Work request: Transcribe, starting at the line with "The height and" and ending at the line with "Where should I", every line of the material below exactly, but leave out the pictures and anything outside that span.

Data under study:
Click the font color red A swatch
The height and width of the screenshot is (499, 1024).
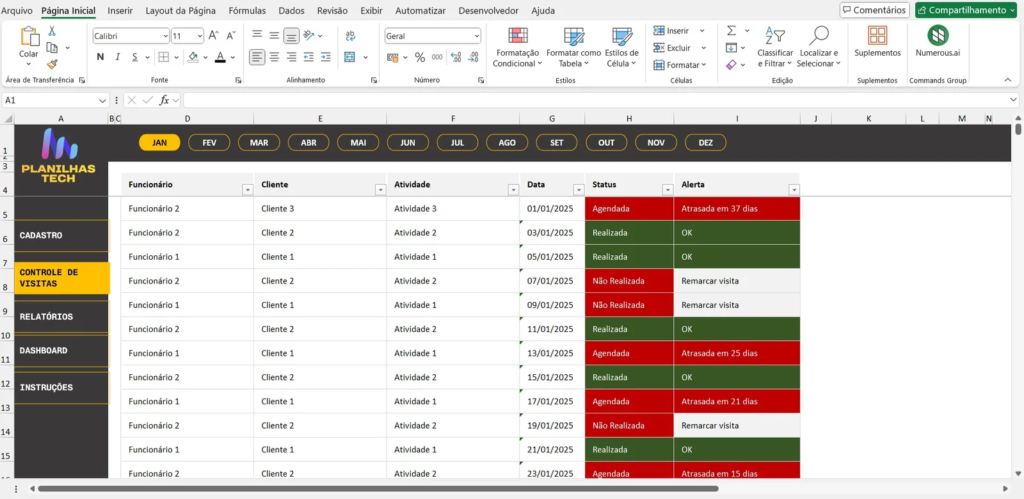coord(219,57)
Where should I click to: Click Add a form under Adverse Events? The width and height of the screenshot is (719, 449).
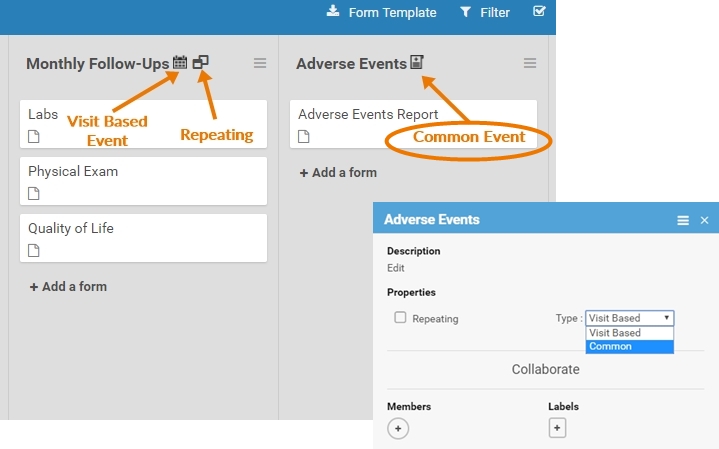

--

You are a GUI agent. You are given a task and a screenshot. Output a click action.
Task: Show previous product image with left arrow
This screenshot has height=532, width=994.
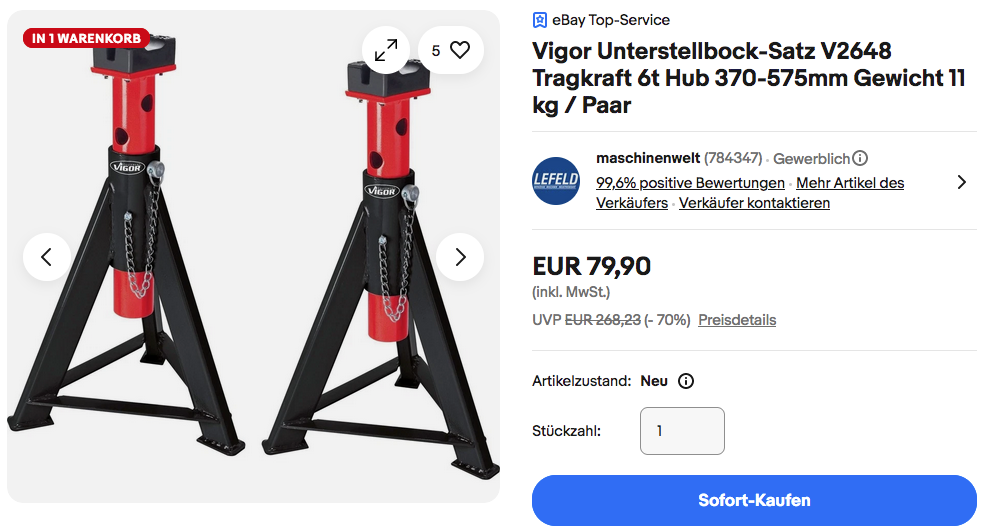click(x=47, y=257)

Output of the task:
The height and width of the screenshot is (499, 1024).
coord(219,57)
Where should I click to: Click Add a form under Adverse Events? The width and height of the screenshot is (719, 449).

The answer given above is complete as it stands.